» Study text
The Treaty of Detroit was a treaty between the United States and the Ottawa, Chippewa, Wyandot, and Potawatomi Native American nations. The treaty was signed in Detroit, Michigan on November 17, 1807, with William Hull, governor of the Michigan Territory and superintendent of Indian affairs, the sole representative of the U.S.

With this treaty, these Native American tribes ceded claim to a large portion of land in what is now Southeast Michigan and northwest Ohio. The boundary definition in the treaty began with the "mouth of the Miami river of the lakes," or what is now known as the Maumee River at Toledo, Ohio. From there the boundary ran up the middle of the river to the mouth of its tributary Auglaize River at what is now Defiance, Ohio, then due north until it intersected a parallel of latitude at the outlet of Lake Huron into the St. Clair River.

This north-south line would become the Michigan Meridian used in the surveying of Michigan lands. The intersecting parallel of latitude crossed the meridian at the northwest corner of what is now Sciota Township in Shiawassee County in the middle of the border with Clinton County. From this point the treaty boundary ran northeast to White Rock in Lake Huron, then due east to the international boundary with what was then Upper Canada, and then along the international boundary through the St. Clair River, Lake St. Clair, the Detroit River and then into Lake Erie to a point due east of the mouth of the Maumee River, and finally west back to the point of beginning.

Dataset items
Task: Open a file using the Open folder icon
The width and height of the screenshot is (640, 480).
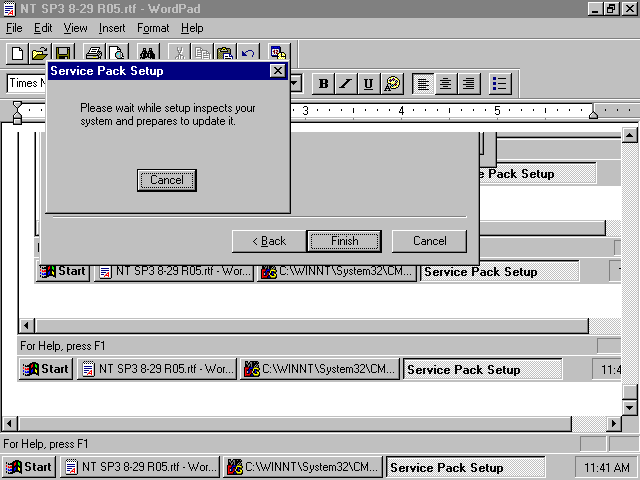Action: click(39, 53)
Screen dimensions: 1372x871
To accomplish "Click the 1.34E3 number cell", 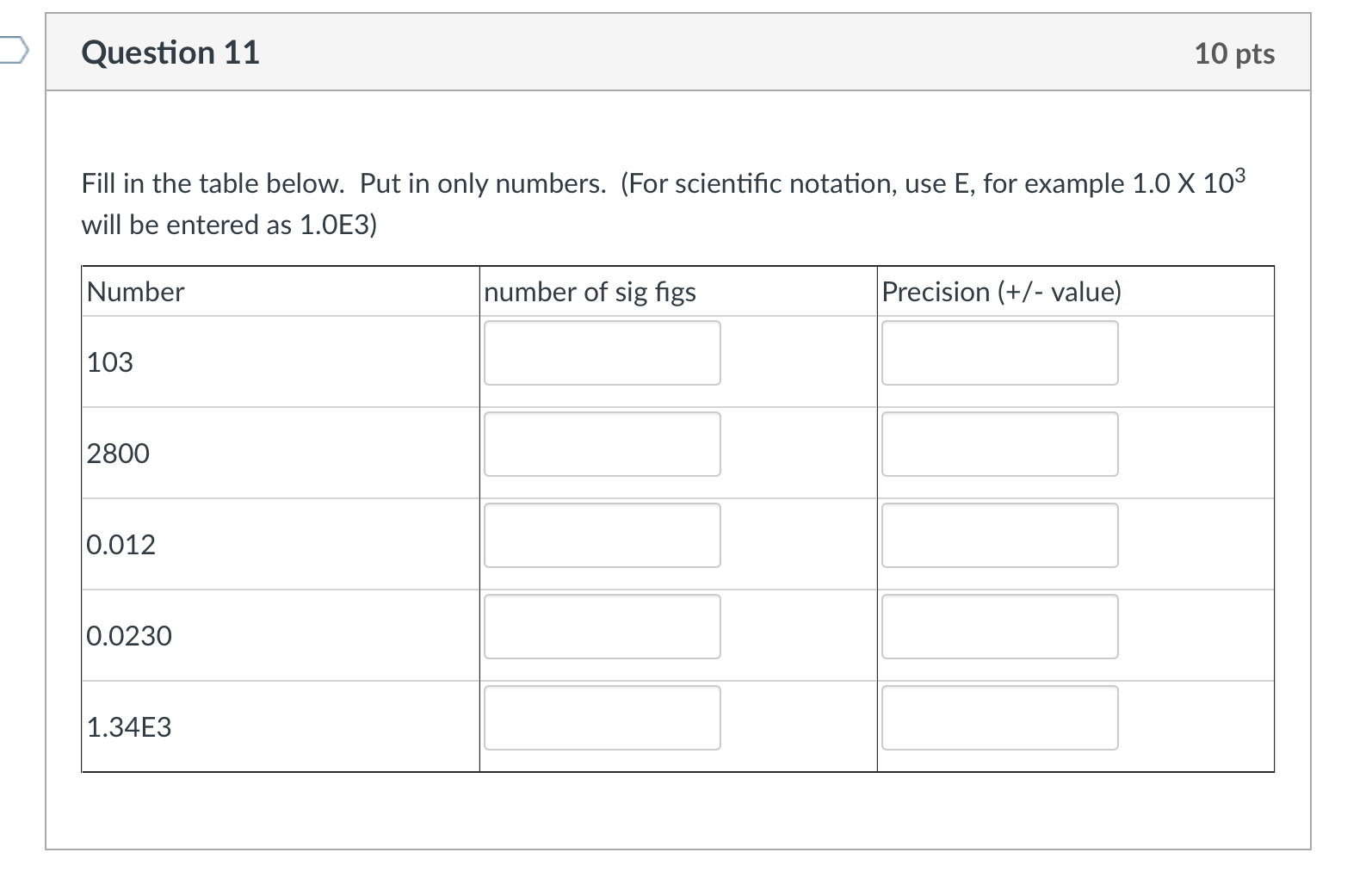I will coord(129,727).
* * *
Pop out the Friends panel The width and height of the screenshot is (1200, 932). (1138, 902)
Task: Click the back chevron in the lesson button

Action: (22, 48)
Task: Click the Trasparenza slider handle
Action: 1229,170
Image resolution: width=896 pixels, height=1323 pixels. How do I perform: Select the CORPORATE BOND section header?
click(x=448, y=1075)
* * *
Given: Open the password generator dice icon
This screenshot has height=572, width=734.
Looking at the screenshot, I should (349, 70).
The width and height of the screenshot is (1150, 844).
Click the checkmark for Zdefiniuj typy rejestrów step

» Tasks to complete
1: According to the treaty text, who was the only representative of the U.S. when the treaty was signed?
2: Rewrite the part of the treaty text between "This north-south line" and "point of beginning.", inclusive, with "Sciota Township" changed to "Sciota Twp.".

» Exercise answers
1: William Hull, governor of the Michigan Territory and superintendent of Indian affairs.

2:
This north-south line would become the Michigan Meridian used in the surveying of Michigan lands. The intersecting parallel of latitude crossed the meridian at the northwest corner of what is now Sciota Twp. in Shiawassee County in the middle of the border with Clinton County. From this point the treaty boundary ran northeast to White Rock in Lake Huron, then due east to the international boundary with what was then Upper Canada, and then along the international boundary through the St. Clair River, Lake St. Clair, the Detroit River and then into Lake Erie to a point due east of the mouth of the Maumee River, and finally west back to the point of beginning.